From lost money to bad management, the report says changes need to be made -- especially with tolling coming to more local highways.
The state is planning automated tolling on the 405, Highway 99 and possibly I-90. But before that happens, the state needs to iron out many problems.
According to the new audit, WSDOT picked an under-qualified vendor to run the tolls, and that decision came back to haunt them.
For the first time, the public is learning why the tolling program on the 520 Bridge was installed nine months late, causing the state to miss out on $40 million.
The delay was good for drivers looking to save some money, but bad for the state's budget.
The audit says WSDOT selected a vendor that scored very low on technical accounting, didn't understand the requirements and drastically under bid on the project.

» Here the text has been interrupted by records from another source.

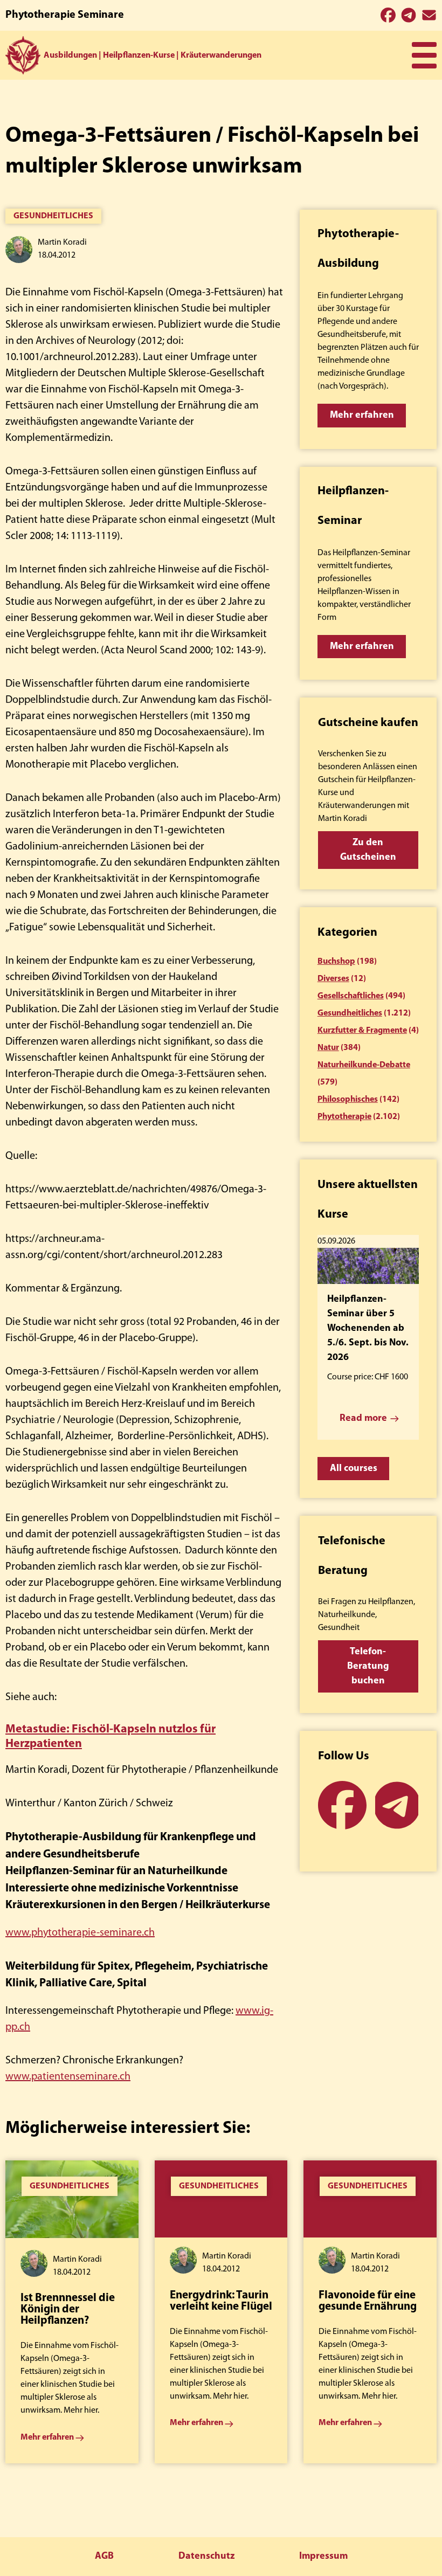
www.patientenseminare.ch (67, 2076)
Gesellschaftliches (350, 996)
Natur (328, 1048)
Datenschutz (206, 2556)
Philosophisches (347, 1099)
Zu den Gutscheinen (368, 850)
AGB (104, 2556)
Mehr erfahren (362, 415)
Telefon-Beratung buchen (368, 1666)
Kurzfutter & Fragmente (362, 1030)
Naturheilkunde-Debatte (363, 1065)
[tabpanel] (72, 2311)
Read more (363, 1419)
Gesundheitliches (53, 216)
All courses (353, 1469)
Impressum (323, 2556)
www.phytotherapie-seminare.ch (80, 1933)
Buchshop (336, 961)
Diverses (333, 979)
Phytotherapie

"That is something that caught our attention," said state auditor Troy Kelley. "Like, wow, they chose the lowest price vendor, who on the other metrics didn't quite stack up."
Kelley said state officials have to acknowledge the decision contributed to the loss of $40 million.
The audit says the toll plan was a technology project managed like and engineering project and the vendor didn't realize until six months into it that they'd needed to create a whole new software package.
The report also claims WSDOT failed to adequately address risks, proactively manage the project or hold the Texas-based vendor accountable.
On top of that, the department, "did not apply all available financial penalties for poor performance," according to the audit.
Instead of fining the vendor $300,000 per week -- which would have totaled $12 million -- the department opted to reduce payments by $3.9 million.
"They need to look at how they did things, they need to examine across the board how they're going to do in the future," Kelley said. said.
WSDOT officials welcomed the audit and have already made changes.
"Well, I think people need to recognize that over the last 7 -to-8 years, we've delivered a huge program. And most of those projects have been on time and on budget. And so all projects have an opportunity to have issues. And so overall we believe we've been very successful in delivering those projects," said Patty Rubstello of WSDOT.
The delays didn't cause toll prices to rise.